PROBLEM DESCRIPTION: Every entry is to be restated exactly; pictures are not part of the copy.

***** DATA FOR THIS EXERCISE

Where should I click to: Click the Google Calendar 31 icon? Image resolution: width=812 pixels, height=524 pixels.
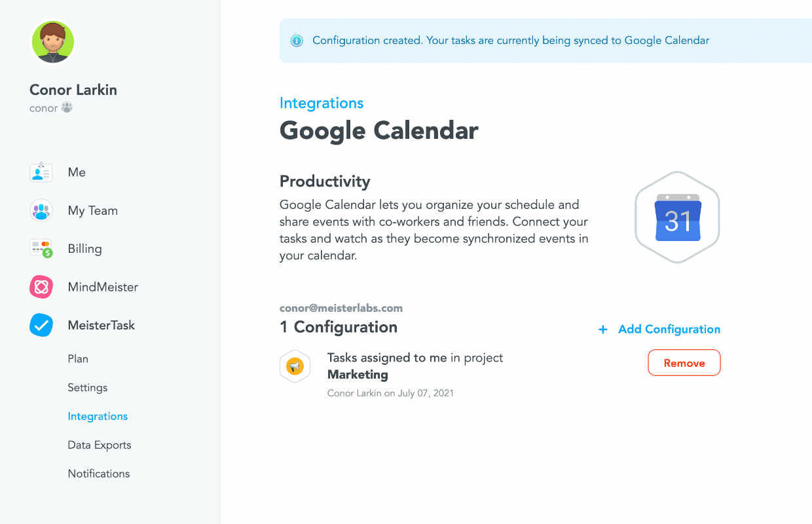[x=677, y=217]
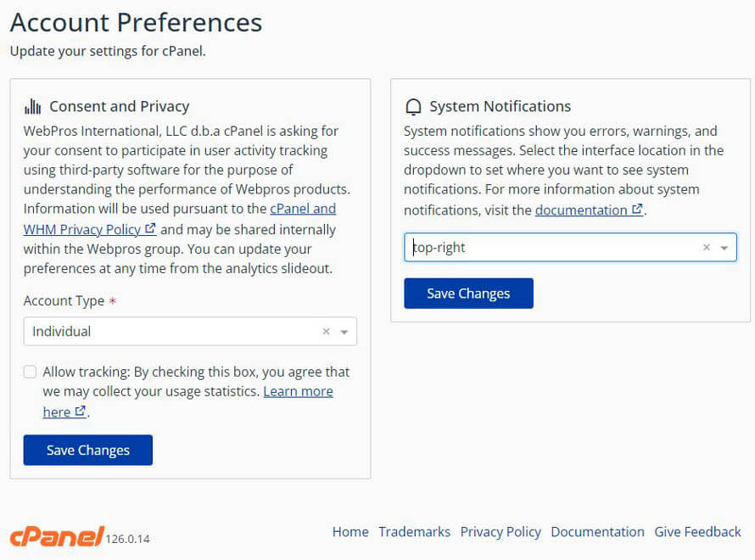Viewport: 755px width, 560px height.
Task: Save Changes under System Notifications
Action: click(x=468, y=293)
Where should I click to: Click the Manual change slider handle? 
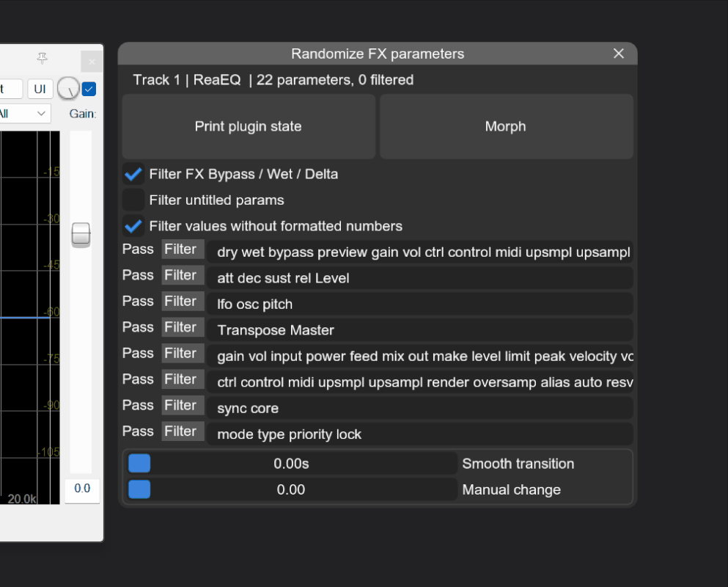pos(139,489)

**********

ANSWER TO THIS PROBLEM:
Where should I click to: Click the Google Calendar 31 icon? Image resolution: width=812 pixels, height=524 pixels.
[x=677, y=217]
Viewport: 755px width, 560px height.
Task: Save Changes under System Notifications
Action: click(x=468, y=293)
Where should I click to: Click the Manual change slider handle? 
pos(139,489)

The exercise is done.